On Dec. 7, they watched their beloved Claret and Cobalt lose the Major League Soccer Championship to Kansas City in the longest shootout in league history. And then days later, they lost the head coach who’d led the team from the “lovable loser” expansion franchise to champions in 2009 to perennial contenders.
Jason Kreis’s exit wasn’t completely unexpected, but it wasn’t any less heartbreaking to long-time fan. But maybe more importantly, it signaled a shift in the club that would transform not just the team on the field, but everything associated with it.

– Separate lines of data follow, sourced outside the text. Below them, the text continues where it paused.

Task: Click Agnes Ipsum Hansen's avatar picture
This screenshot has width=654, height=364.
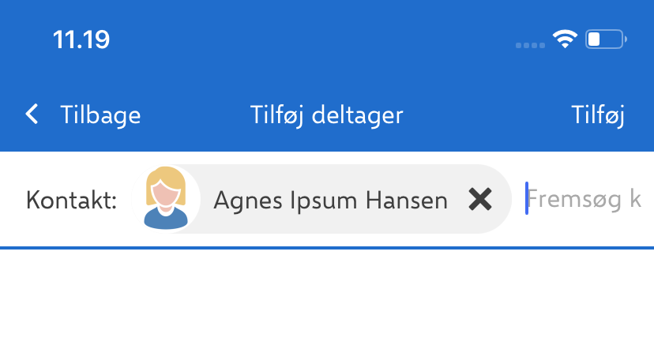Action: (x=166, y=198)
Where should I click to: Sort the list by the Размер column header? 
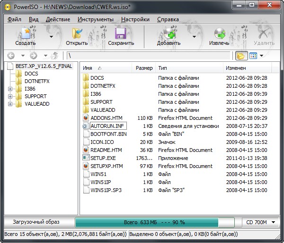point(144,68)
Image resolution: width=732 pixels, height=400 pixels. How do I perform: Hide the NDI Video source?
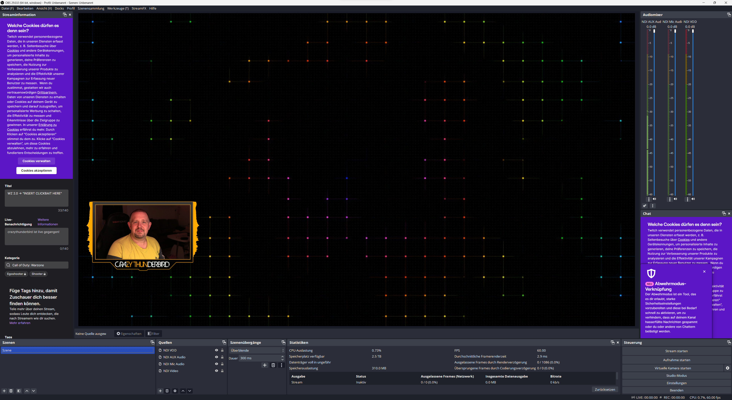point(216,371)
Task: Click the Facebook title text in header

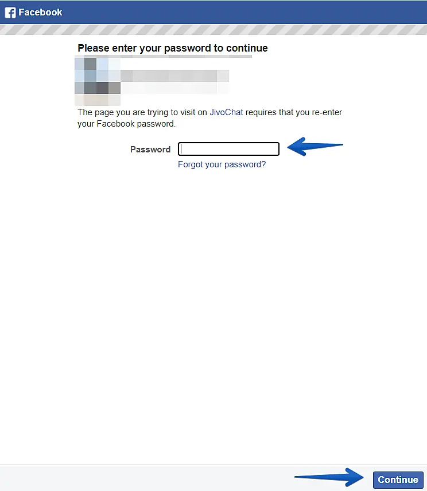Action: tap(40, 12)
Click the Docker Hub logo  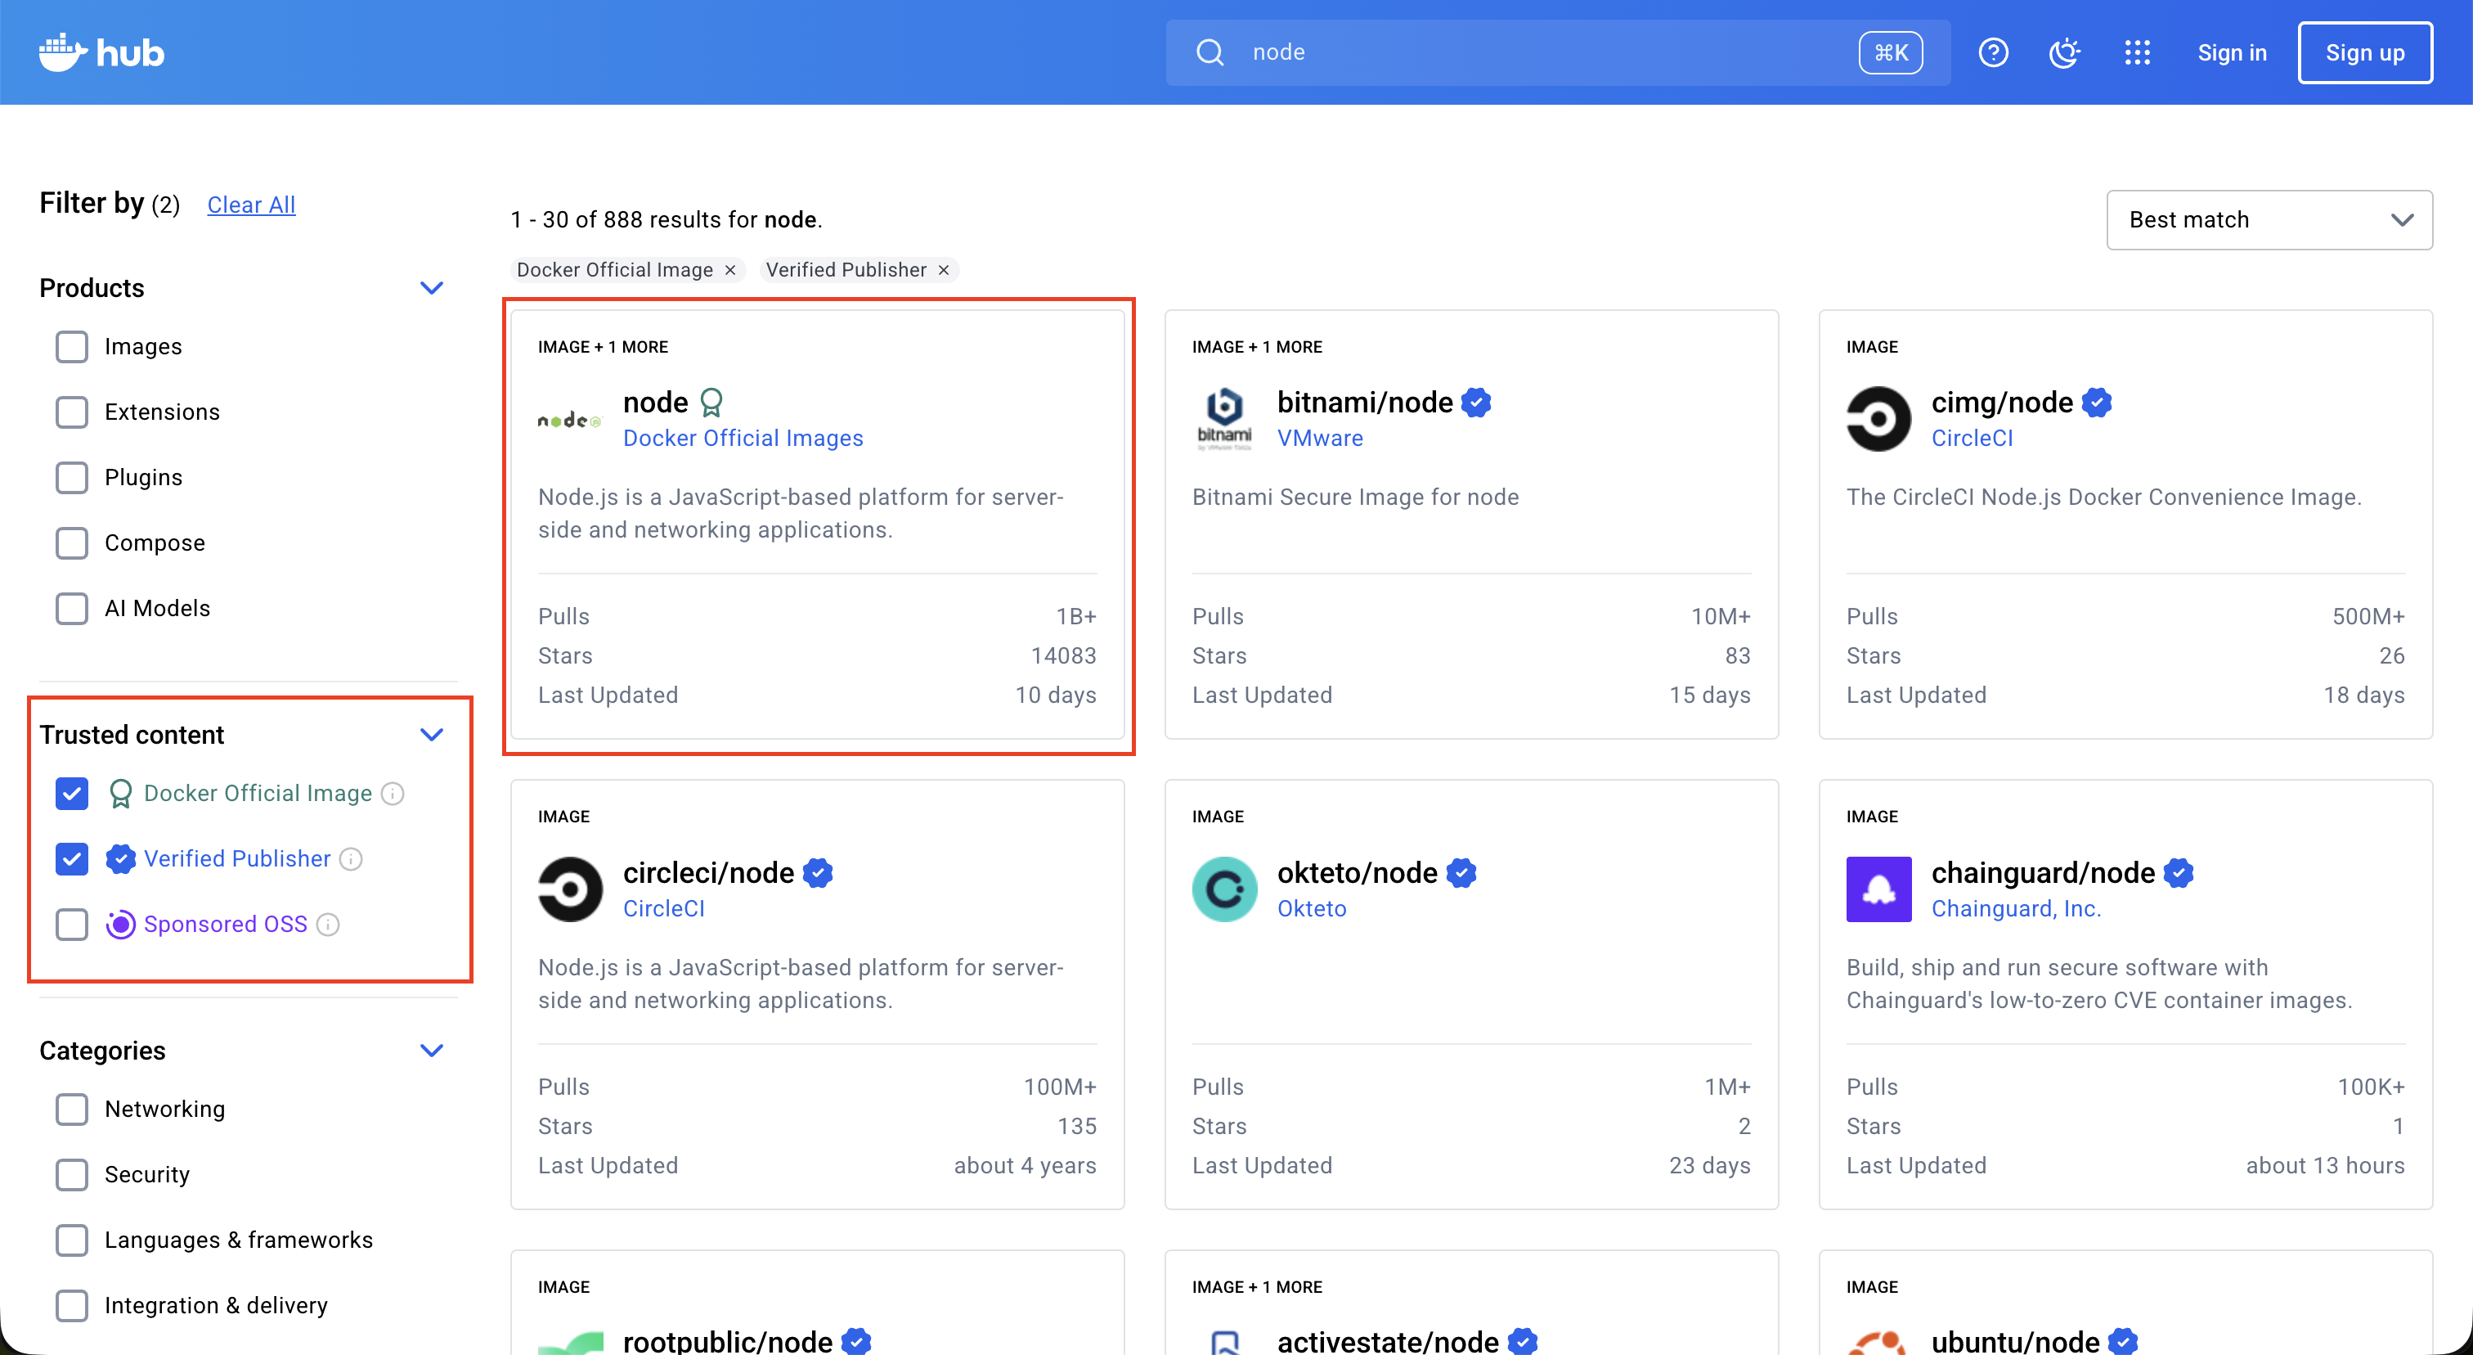pos(99,52)
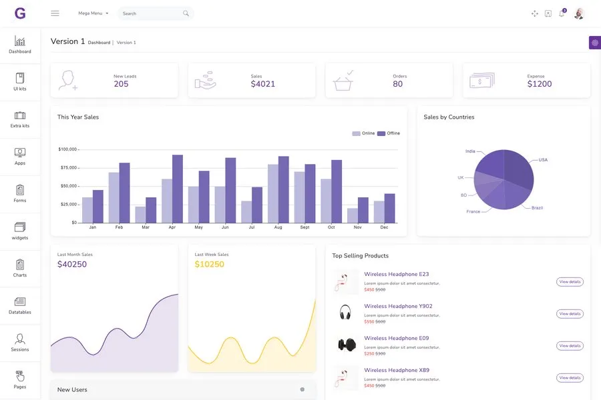
Task: Open the Datatables sidebar icon
Action: 20,302
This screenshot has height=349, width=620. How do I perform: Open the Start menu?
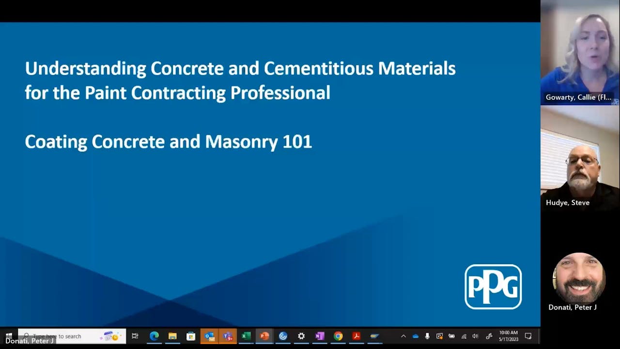8,336
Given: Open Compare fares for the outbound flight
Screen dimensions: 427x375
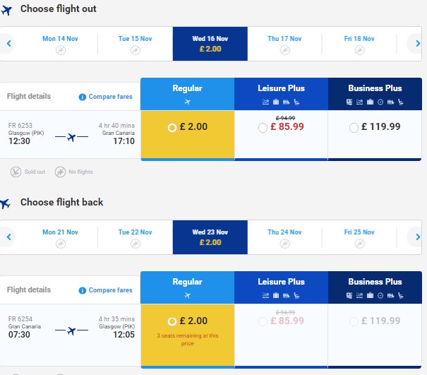Looking at the screenshot, I should click(110, 97).
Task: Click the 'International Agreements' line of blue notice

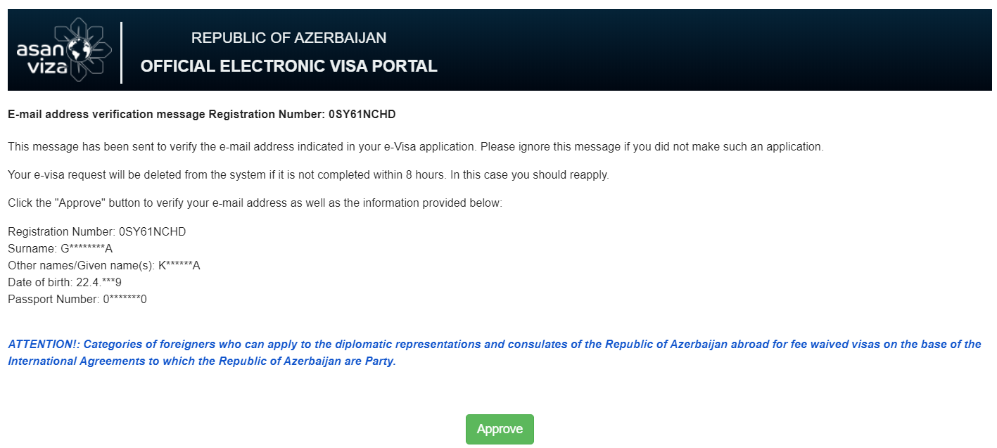Action: tap(202, 361)
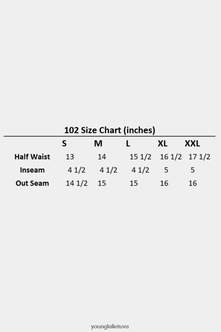The width and height of the screenshot is (221, 332).
Task: Click the younglalietuva watermark text
Action: click(x=110, y=326)
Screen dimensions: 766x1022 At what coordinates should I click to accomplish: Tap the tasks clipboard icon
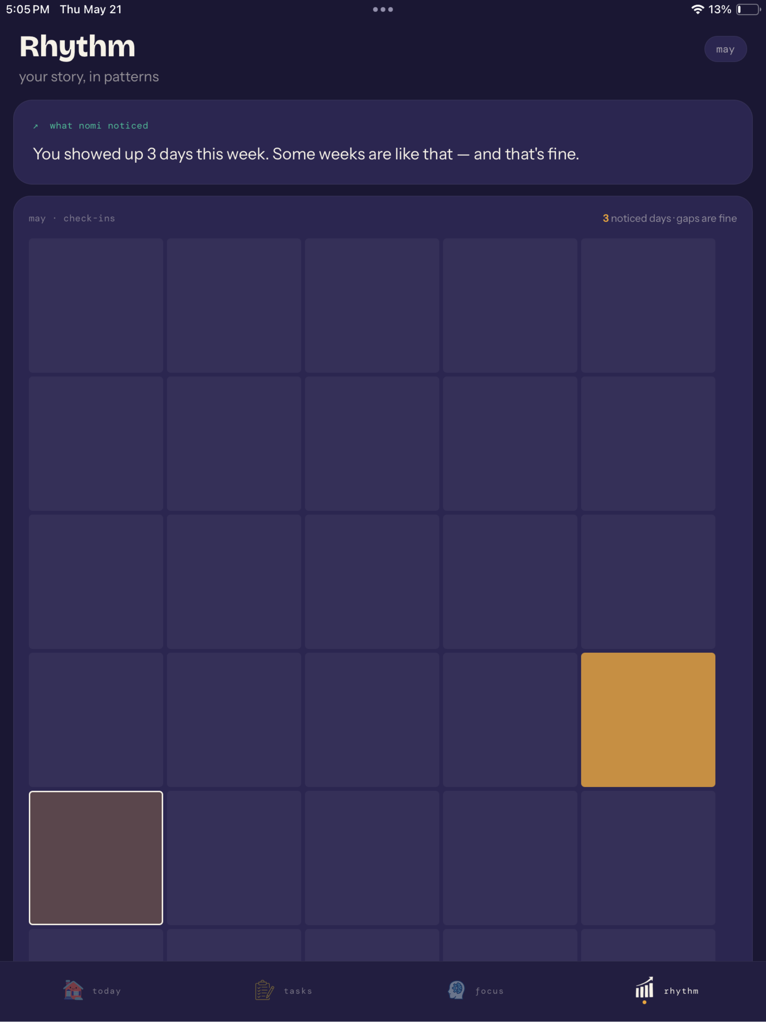click(264, 990)
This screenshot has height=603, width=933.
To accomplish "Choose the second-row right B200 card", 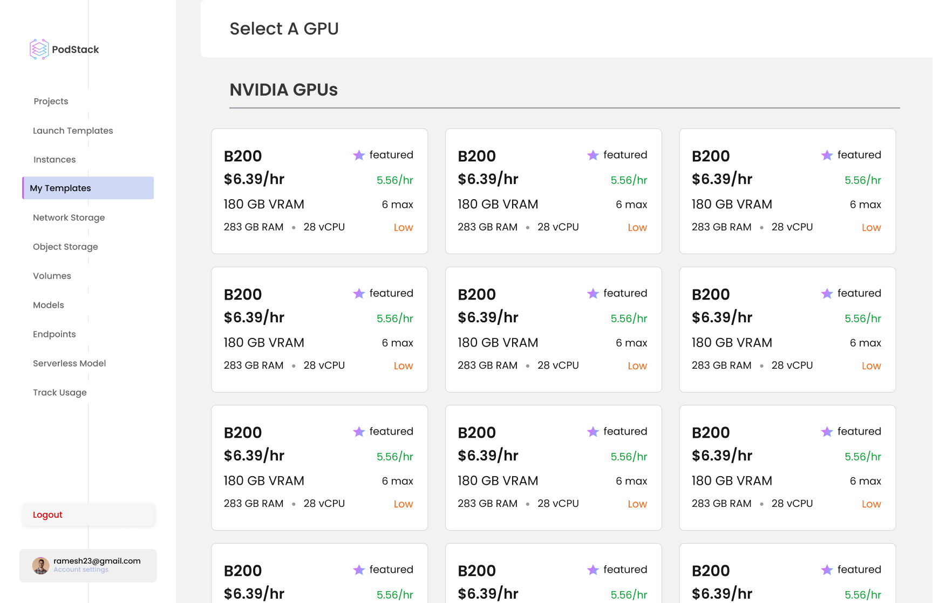I will click(787, 329).
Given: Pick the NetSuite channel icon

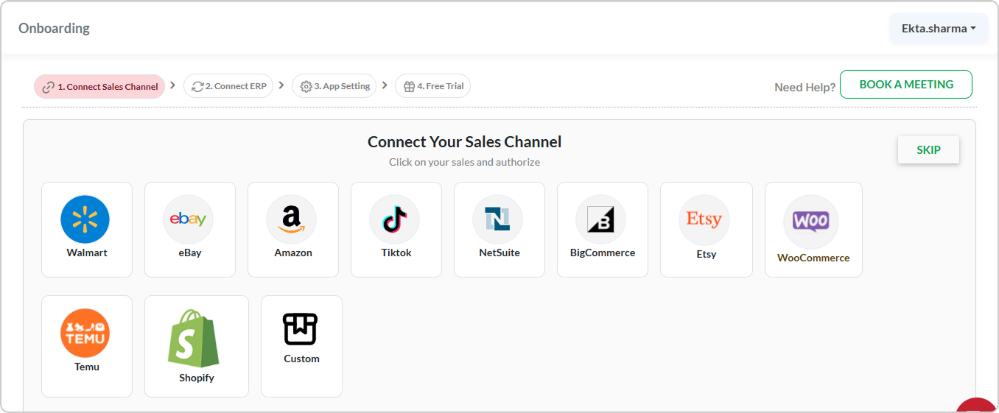Looking at the screenshot, I should [497, 219].
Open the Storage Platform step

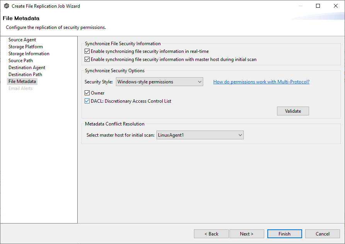(x=25, y=46)
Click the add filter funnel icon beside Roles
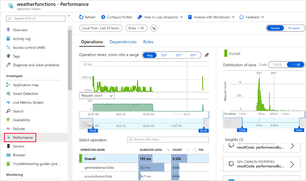The image size is (306, 181). click(154, 28)
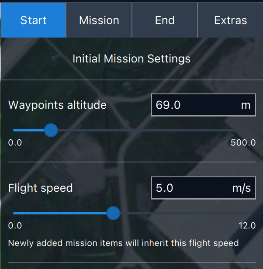Open the End tab
263x269 pixels.
[165, 20]

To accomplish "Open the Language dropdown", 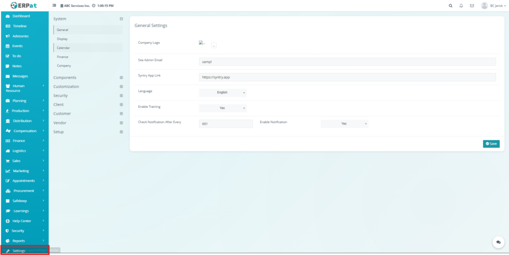I will coord(222,92).
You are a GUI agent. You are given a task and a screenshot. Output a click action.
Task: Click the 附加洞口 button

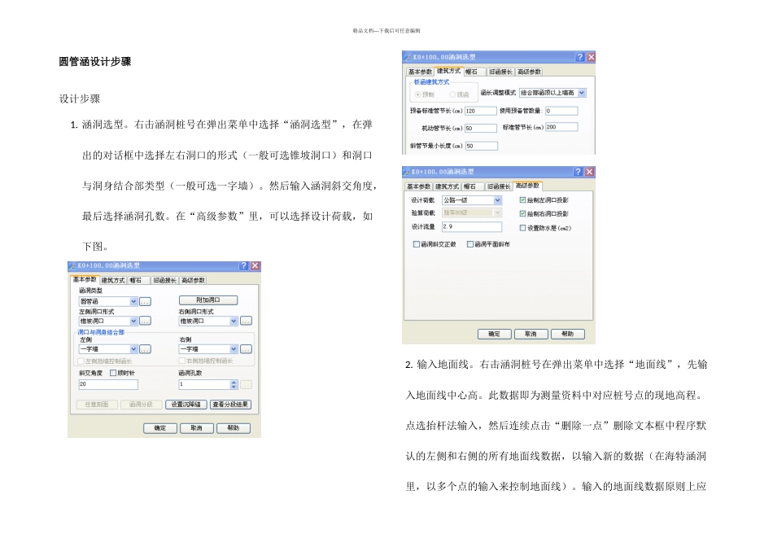coord(208,300)
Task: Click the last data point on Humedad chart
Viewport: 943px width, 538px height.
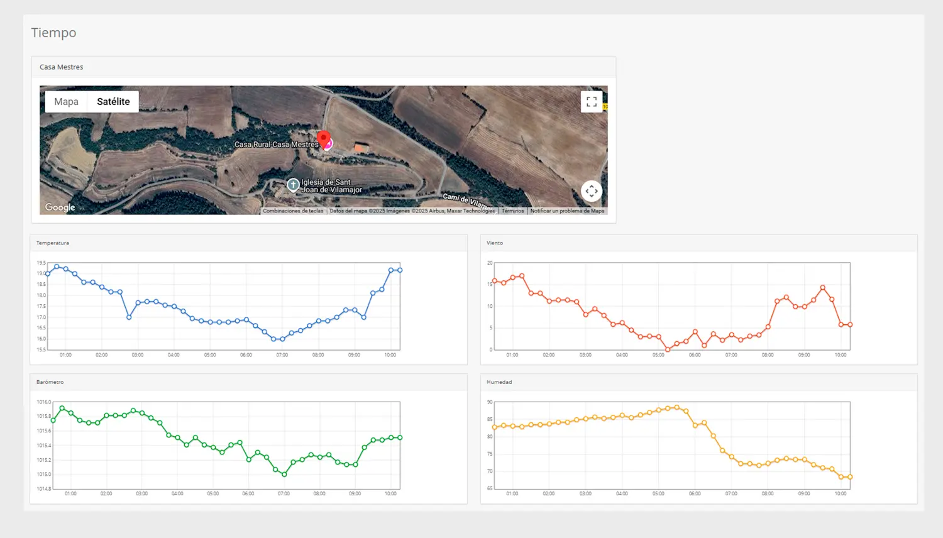Action: [850, 477]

“That was kind of the starting point for the disintegration of the golden era of RSL,” said Athletic reporter Chris Kamrani, who covered the team for the Salt Lake Tribune from 2013-2020. “
His first year as a professional soccer beat writers was the year real-estate magnate Dell Loy Hansen became the team’s sole owner. He’d become part-owner in 2009 because founder Dave Checketts and his partners needed cash to bring stability to the franchise.
But in December of 2012, when Checketts sold the team to Hansen, he gave him one piece of advice – re-sign head coach Jason Kreis as soon as possible.
Instead, just a few games into the 2013 season, Hansen had a much different conversation with Kreis – one that sealed his fate with the club.
And even though he didn’t know what was to come, Kamrani said a sit-down interview with Hansen revealed how the billionaire saw his role overseeing what he referred to as “a state trust.”
In that interview, Kamrani watched as Hansen detailed his vision for the club.
“And immediately you got the sense …of how he wanted to present himself as the full owner,” Kamrani recalled. “I think for a long time he looked at himself as kind of the secondary owner to Dave because Dave brought the team in, Dave basically made this thing happen from scratch. But Dell Loy footed a lot of the bill. You know, Dell Loy was the guy that basically helped RSL stay afloat financially for a long time. And (2013) this was kind of the perfect first dream season for him with the final just a couple days away. …And he had something to prove.”
Hansen thought he could expand Utah’s soccer imprint, and in many ways he did. But his failures turned out to be fatal for his leadership of the club.
“He felt like he could do it better in his way, which is what most really rich successful people think they can do,” Kamrani said. “But as, as we’ve seen, the history of professional sports is littered with owners who thought they could do it their own way and failed to do so.”